How to Align Your Data Strategy With Your CRE Business Strategy
Data science can help real estate investors, owners, managers, and analysts make better, faster decisions. But, in order to fully benefit from the power of data, you must first establish a data strategy.
To successfully drive a strategy for data and analytics excellence, we’ve identified five fundamental elements critical to overcoming barriers and progressing along your transformation journey. This insight explores the first fundamental: aligning your data strategy with your business strategy.
What is a data strategy, and why does it matter?
A data strategy leverages high-quality data to inform business decisions. Gartner describes data strategy as “a highly dynamic process employed to support the acquisition, organization, analysis, and delivery of data in support of business objectives.”
Well-managed data is a strategic asset that delivers the insights needed to determine the right business decisions. Managing data well requires a data strategy that is linked with the business goals it must support. Consider the following best practices that can help to productively align data and business strategies.
How to align your data strategy with your business strategy
Step one: Identify the business goals that data can support
Consider the key business objectives, then identify what data is needed to deliver these. To ensure alignment of data and business strategies, consult with department and unit leads to gain an understanding of their pressing challenges and data needs. This approach gains the buy-in of company leaders and managers whose support is essential for a successful transformation.
Step two: Understand your data sources
When data enters your organization’s information systems from a range of sources, it is essential to understand where these come from to properly access, organize, analyze and protect them.
Your data may come from a variety of places, including:
- Internal information systems and databases
- Cloud storage
- Third-party systems
- IoT sources such as devices and sensors
Conduct a data sources inventory across your complete data landscape. This will allow you to gain insight into the type of data you collect, where it is held, with whom it is shared, and how it is transferred, which will enhance your data accessibility and usability.

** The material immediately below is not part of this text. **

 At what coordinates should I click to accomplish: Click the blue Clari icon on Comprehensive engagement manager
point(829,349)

Step three: Benchmark your data maturity
As a preliminary step to determine how the data maturity of your business compares with that of others in the CRE industry.
Data maturity is a measurement of the extent of an organization’s capabilities in effectively utilizing data. For example, a high level of data maturity indicates that a business fully integrates data into relevant decision making.

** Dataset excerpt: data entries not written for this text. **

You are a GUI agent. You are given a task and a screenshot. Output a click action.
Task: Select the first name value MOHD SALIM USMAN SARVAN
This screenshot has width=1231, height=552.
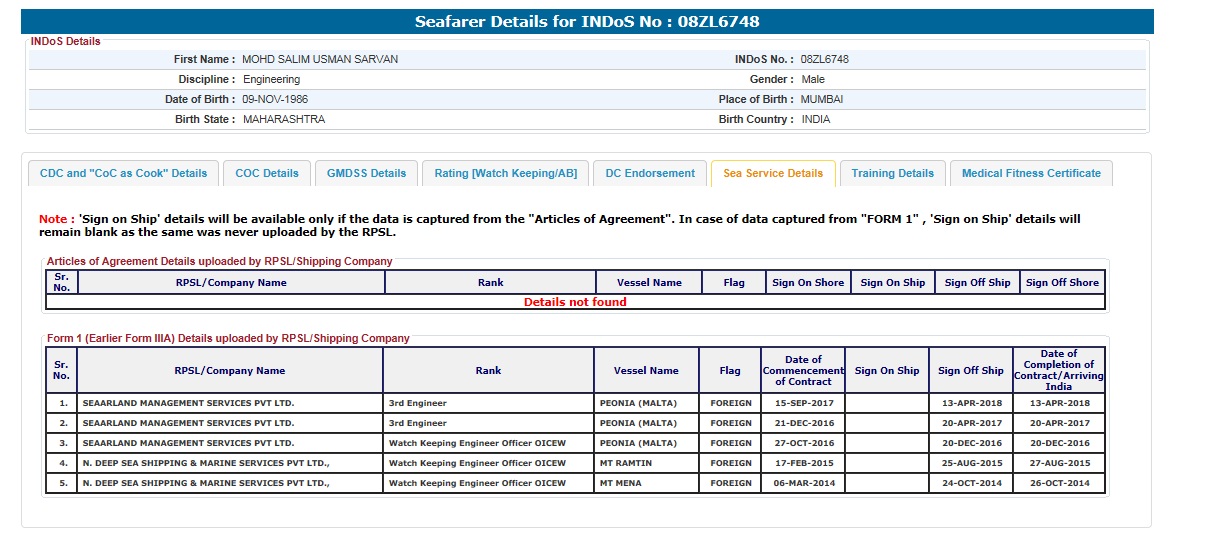(x=320, y=59)
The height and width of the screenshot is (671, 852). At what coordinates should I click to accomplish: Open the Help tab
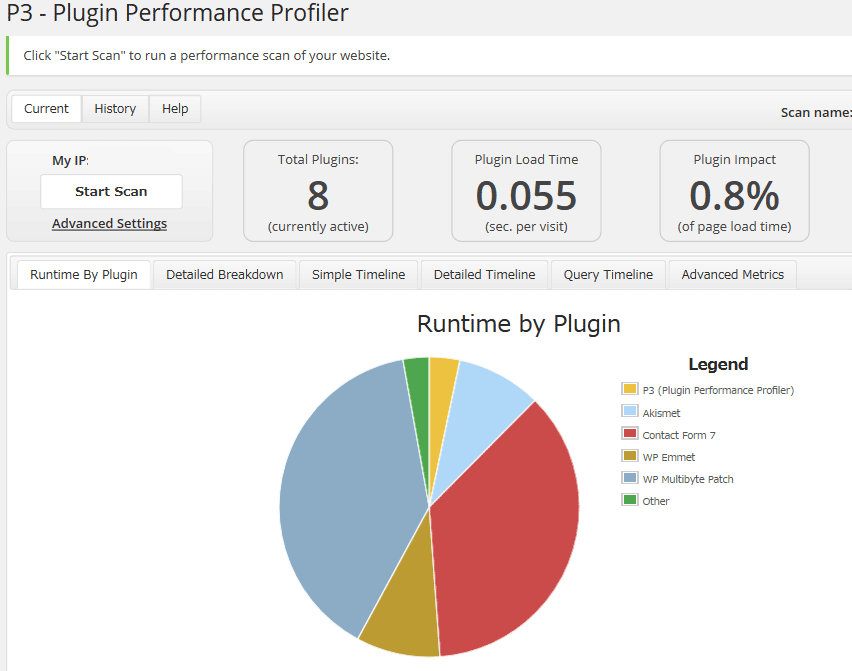coord(175,109)
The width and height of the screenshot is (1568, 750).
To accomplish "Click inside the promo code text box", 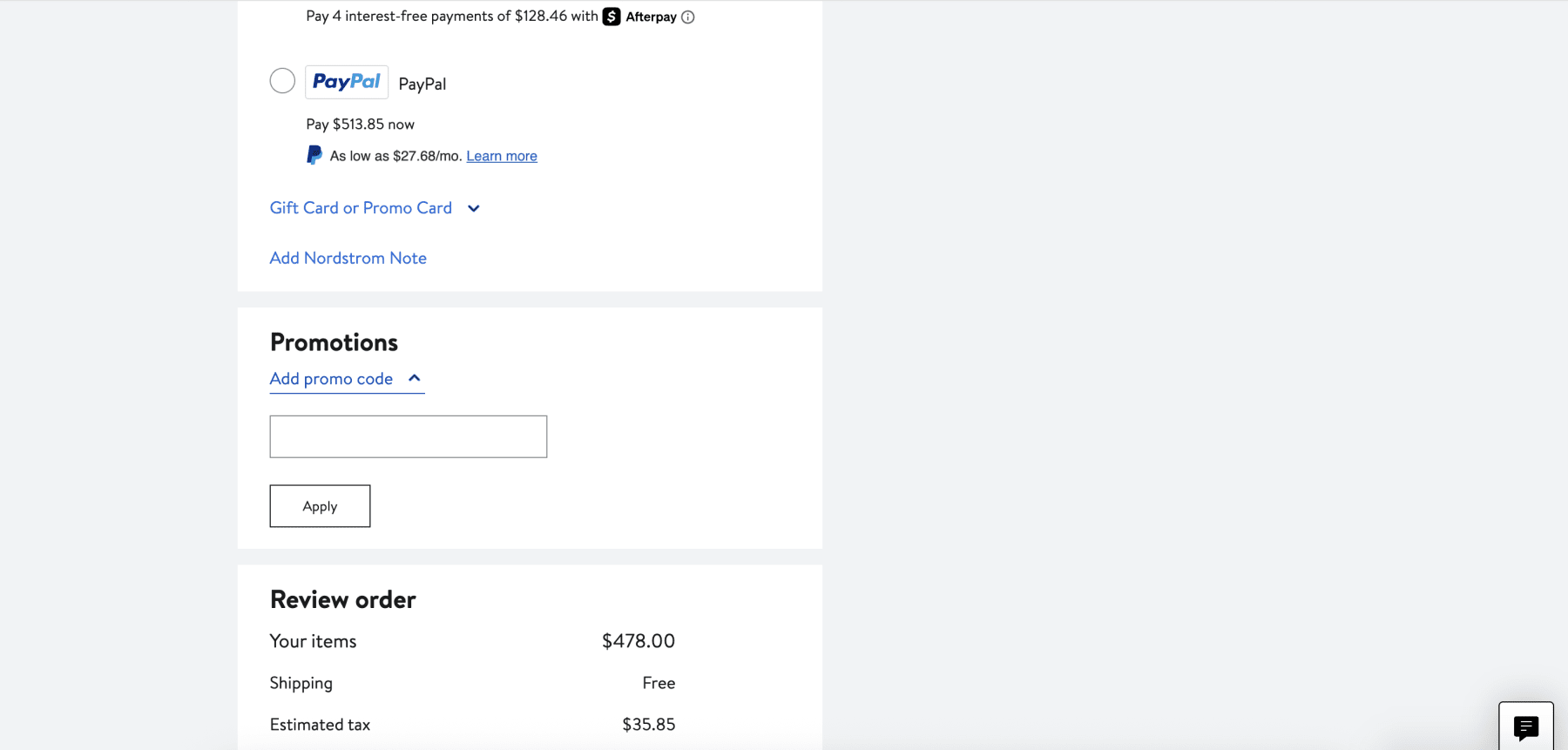I will click(408, 436).
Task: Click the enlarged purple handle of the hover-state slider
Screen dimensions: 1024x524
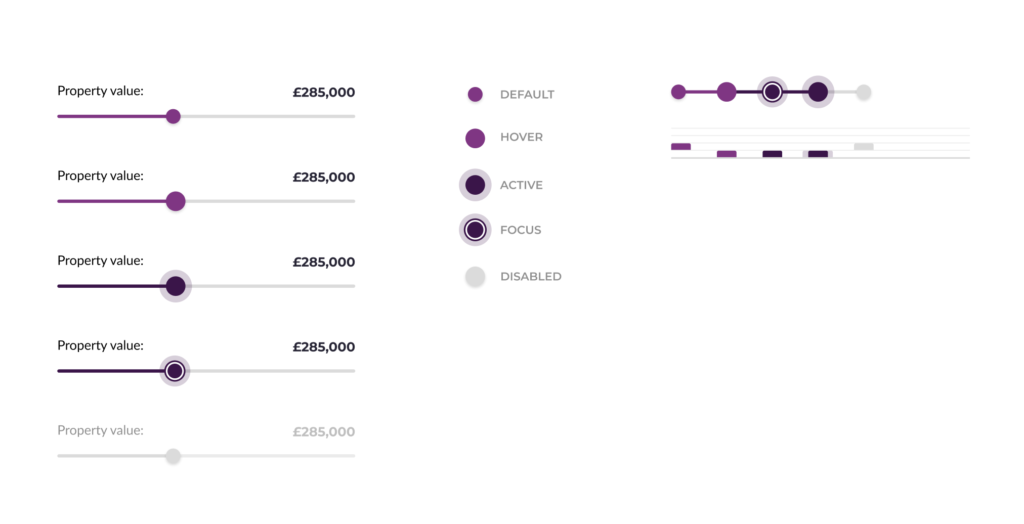Action: pos(175,201)
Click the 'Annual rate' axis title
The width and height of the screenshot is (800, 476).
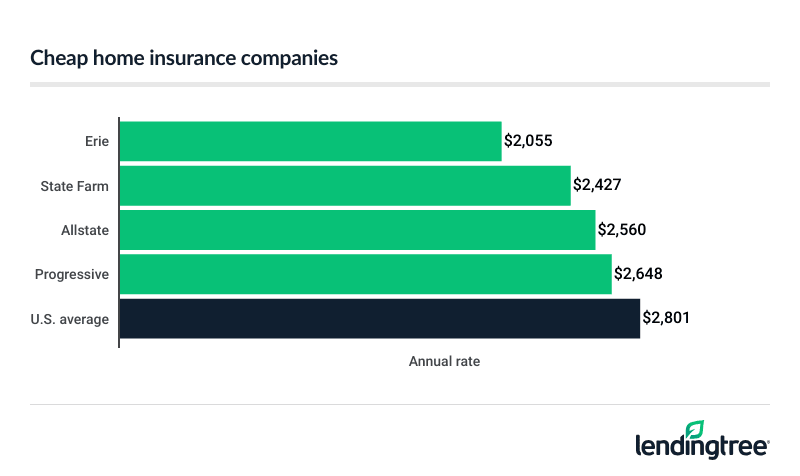pos(444,361)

Data maturity is a journey in which an organization becomes more familiar with data and learns to utilize it more productively.
Step four: Establish clear ROI
Once you know what data is needed to achieve your business goals you can determine where the gaps are and what needs to happen. This requires a data strategy detailing how data, people, technologies, and processes will interact to achieve these goals.
Consider these key questions:
What data is needed? Is this data available, or do you need to find a source for it? Is the data ready to use for analysis? If not, what is required?
What people are required – the skills and experience needed to execute the strategy?
What technologies are necessary to use the data in the way you need? Are existing tools adequate for the task?
What processes must be in place to collect, prepare, store, analyze and share the data? Do you need to improve existing processes or build new ones?
A data strategy should identify and prioritize the projects that will deliver the highest return to your business strategy. Consider what key activities need to happen, who will be responsible for these, what changes the business will need to make and the cost to make these happen. The answers will be the foundation of your formal data strategy.
Step five: Introduce a change management process
Executing a data strategy involves a significant change in company culture and internal processes. This requires a change management process to ensure people understand why change is happening, how this benefits them and how it impacts their work.
Effective change management for a data strategy features four important characteristics:
- Change starts at the top. The leadership team is committed to and invested in transforming the business with data. They promote the culture needed to advance organizational change.
- A data transformation steering team that has the confidence and attention of the company’s leadership so that initiatives receive the priority they require to succeed. This should be a cross-functional group of directors and managers responsible for setting the vision for the overall transformation and meeting SMART (specific, measurable, achievable, relevant, time-bound) goals.
- Collaboration that efficiently connects employees across business units as well as with external networks – all in support of the data strategy.
- Communication and transparency that keeps everyone informed about progress, provides access to information and resources, shares feedback, and addresses issues before they become barriers.
You can now start to align your data strategy with your business strategy and identify the insights needed to make informed business decisions. Just remember these five best practices:
- Identify the business goals that data can support
- Understand your data sources
- Benchmark your data maturity
- Establish clear ROI
- Introduce a change management process
Now that you have started aligning your strategies, you are on your way in your data transformation journey.